Documenting Women’s Land Rights

The vast majority of the world’s poorest citizens do not have documented rights to the land they rely on or the home they live in.

Indeed, the rights to an estimated 70 percent of the land in emerging economies remain undocumented, according to the World Bank.

Even where land rights are documented, women are less likely to enjoy secure rights to the land and resources they rely on because in more than half the countries in the world, laws or customs undermine or block women’s rights to own, manage, or inherit land or property according to the Organization for Economic Co-operation and Development (OECD) and the World Bank.

As climate change, population growth, and large scale land based investments (“land grabs”) lay claim to broad swaths of arable land, increasing demand for land in village after village, research is confirming that women are among the first to lose their land. In the instances when women are able to retain some land, research shows it is often parcels that are smaller and of poorer quality.

This leaves women and the households they lead vulnerable. And it undermines women’s ability to meet their children’s needs and climb out of poverty.

Even in the absence of government efforts to formalize or recognize women’s land rights, organizations and communities can tap Cadasta Foundation’s suite of digital tools to document women’s use of and claims to land as a step toward strengthening women’s land and resource rights. Indeed, the act of documenting women’s land rights, even in a fit for purpose informal registry, can provide women with knowledge of their rights, and important documentation of their historic land occupancy and use.

The benefits of strengthening women’s land rights are far-ranging.

Studies show that land rights give women greater power and influence within their own home and in their village. This allows women to direct household resources to meet their children’s needs. For example, studies show that women with land rights typically spend more on children’s education, have children who are less likely to be malnourished, and have better educational outcomes. Further, evidence from studies in India indicate that women with land rights face significantly reduced risk of domestic violence.

Research indicates that women’s measure of their land tenure security is calculated based on a number of factors, not just formal legal documentation. Women also weigh cultural considerations and communal knowledge and values.

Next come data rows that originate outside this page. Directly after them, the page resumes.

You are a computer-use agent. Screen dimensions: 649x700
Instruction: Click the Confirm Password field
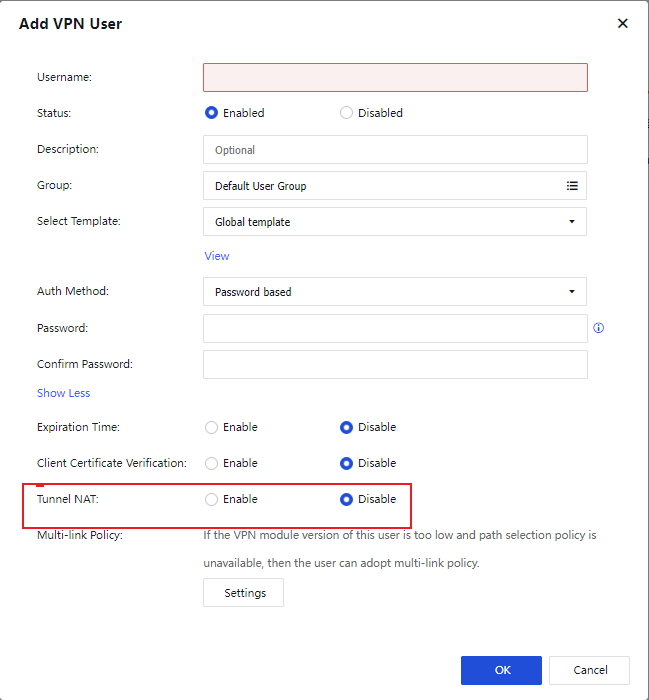click(x=395, y=364)
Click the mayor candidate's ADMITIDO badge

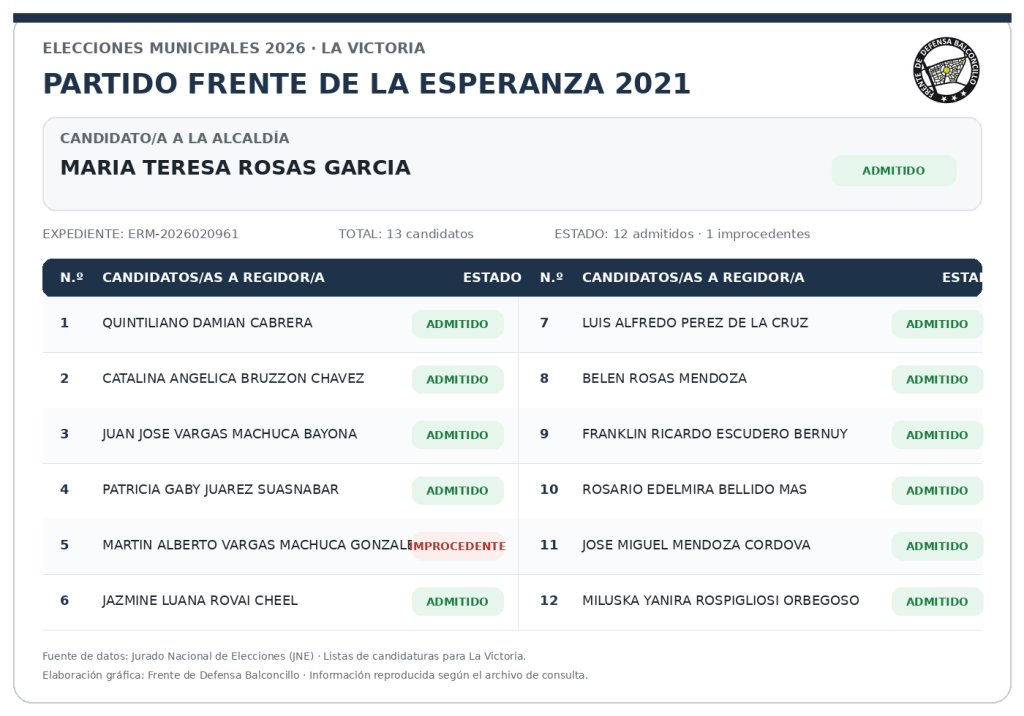coord(893,171)
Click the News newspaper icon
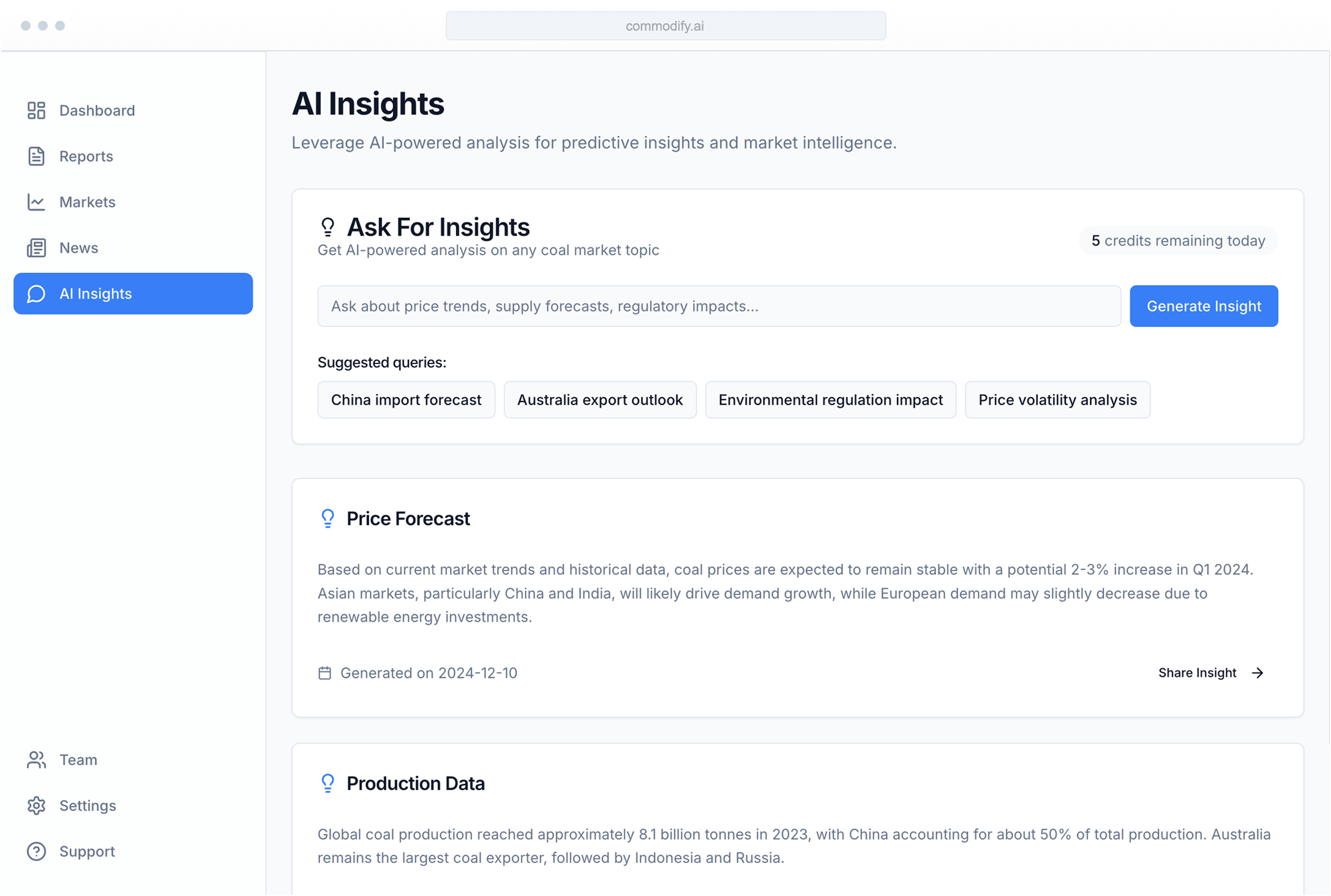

Researchers in Zambia found, for example, that in areas where women’s land rights are weak and HIV rates are high, women are less likely to make investments in the land to improve their harvests — even when their husbands are not HIV positive. The women in these areas are anticipating being forced off their land as they are widowed. This anticipation depresses their investment in the land and eventual harvests as well as family nutrition for years or even decades.

 

Cadasta and Women’s Land Rights

The Cadasta team is committed to strengthening women’s land rights as part of each of its partnerships.

In Bangladesh, the non-profit Uttaran used Cadasta’s tools to develop a database of women headed households and the land they rely on. The database is now being used by the government of Bangladesh to ensure that the nation’s first digital land registry fully documents women’s rights to land and resources.